Home > Exchange > When is a Role Group not a Group of Roles?

When is a Role Group not a Group of Roles?

A Role Group in Exchange 2010 is a special type of object that allows easy delegation of duties via the RBAC architecture.
 
What if though, you had an exisiting AD group that you want to assign some delegation to? How could you incorporate that without duplicating it as a Role Group?
 
There is an answer. Well, actually, two 🙂
 
1) Easy solution: Add the existing AD group to a Role Group you have setup (or a default Role Group that Exchange installs for you).
This will show up just fine in the ECP, and you just manage the membership as usual through ADU&C.
 
2) You can actually assign roles directly to regular AD groups (as long as they are a) security groups, and b) Universal scope).
 
Use the following example:
New-ManagementRoleAssignement -Role "Mail Recipient Creation" -SecurityGroup "Your Universal Group"
 
This assigns the individual role(s) direct to AD group, without the need to create a whole new Role Group.
 
Cool.
Well, almost….
 
Only snag is that it will not appear in the ECP (the normal place to see and manage RBAC Role Groups).
Why?
 
It’s not a Role Group.
It’s a group with roles.
Technically, Role Groups are groups, with roles assigned.
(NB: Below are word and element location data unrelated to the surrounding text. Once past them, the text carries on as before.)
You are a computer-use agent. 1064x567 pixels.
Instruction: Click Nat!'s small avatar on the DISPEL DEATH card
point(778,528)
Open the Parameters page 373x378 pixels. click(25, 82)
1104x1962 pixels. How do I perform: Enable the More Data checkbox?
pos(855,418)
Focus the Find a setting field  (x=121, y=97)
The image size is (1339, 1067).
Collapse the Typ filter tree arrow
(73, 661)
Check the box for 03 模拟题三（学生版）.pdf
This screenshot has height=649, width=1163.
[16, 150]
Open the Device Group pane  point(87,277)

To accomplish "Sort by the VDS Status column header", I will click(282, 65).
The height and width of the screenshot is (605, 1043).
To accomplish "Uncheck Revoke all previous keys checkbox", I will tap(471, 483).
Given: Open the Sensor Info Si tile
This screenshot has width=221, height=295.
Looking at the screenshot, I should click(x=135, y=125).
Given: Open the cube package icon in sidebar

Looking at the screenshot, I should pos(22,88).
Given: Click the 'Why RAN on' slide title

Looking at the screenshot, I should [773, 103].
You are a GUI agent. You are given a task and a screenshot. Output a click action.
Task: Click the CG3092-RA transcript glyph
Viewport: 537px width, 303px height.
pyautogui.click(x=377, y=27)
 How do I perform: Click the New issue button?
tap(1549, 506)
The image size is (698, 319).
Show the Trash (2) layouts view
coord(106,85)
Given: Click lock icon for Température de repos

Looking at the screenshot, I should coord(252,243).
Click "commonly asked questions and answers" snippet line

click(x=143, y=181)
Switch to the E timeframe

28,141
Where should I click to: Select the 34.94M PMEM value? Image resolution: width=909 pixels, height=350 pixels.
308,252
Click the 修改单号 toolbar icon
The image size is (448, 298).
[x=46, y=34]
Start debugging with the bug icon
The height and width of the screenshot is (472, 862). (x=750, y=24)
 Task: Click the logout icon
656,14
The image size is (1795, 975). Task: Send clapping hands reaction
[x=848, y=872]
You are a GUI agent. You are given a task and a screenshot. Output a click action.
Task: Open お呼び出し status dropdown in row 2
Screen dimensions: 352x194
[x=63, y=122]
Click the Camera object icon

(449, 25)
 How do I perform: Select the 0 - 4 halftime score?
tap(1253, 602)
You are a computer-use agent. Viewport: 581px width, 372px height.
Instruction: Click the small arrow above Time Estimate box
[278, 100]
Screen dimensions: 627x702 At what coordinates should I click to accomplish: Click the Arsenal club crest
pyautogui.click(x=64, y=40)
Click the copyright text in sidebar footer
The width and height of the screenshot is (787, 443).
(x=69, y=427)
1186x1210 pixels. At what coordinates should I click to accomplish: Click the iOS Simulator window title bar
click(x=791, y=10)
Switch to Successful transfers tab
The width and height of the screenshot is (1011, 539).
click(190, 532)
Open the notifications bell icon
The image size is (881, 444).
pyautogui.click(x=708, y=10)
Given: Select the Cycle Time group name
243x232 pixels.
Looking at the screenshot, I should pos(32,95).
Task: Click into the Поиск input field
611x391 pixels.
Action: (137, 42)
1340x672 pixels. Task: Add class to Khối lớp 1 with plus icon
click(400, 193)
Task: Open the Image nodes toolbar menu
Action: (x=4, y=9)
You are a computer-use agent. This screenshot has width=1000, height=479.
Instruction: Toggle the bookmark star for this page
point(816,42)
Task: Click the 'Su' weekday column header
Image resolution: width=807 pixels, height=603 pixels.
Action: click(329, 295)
But our group in the example is a bog-standard AD group only, with roles assigned.
Consequently, it does not appear in ECP in the ‘Administrator Roles’ area, as this only displays ‘Role Groups’.
 
OK?
No?
 
OK then, to display what the role assignments are (as ECP cannot be guaranteed to display the whole picture now), use:
 
Get-ManagementRoleAssignment
 
or more specifically if you like:
Get-ManagementRoleAssignment -Role "Mail Recipient Creation" |FL
 
So, in summary, Role Groups *are* the best way generally to assign roles (and hence workload Wink), but AD groups can also have roles assigned.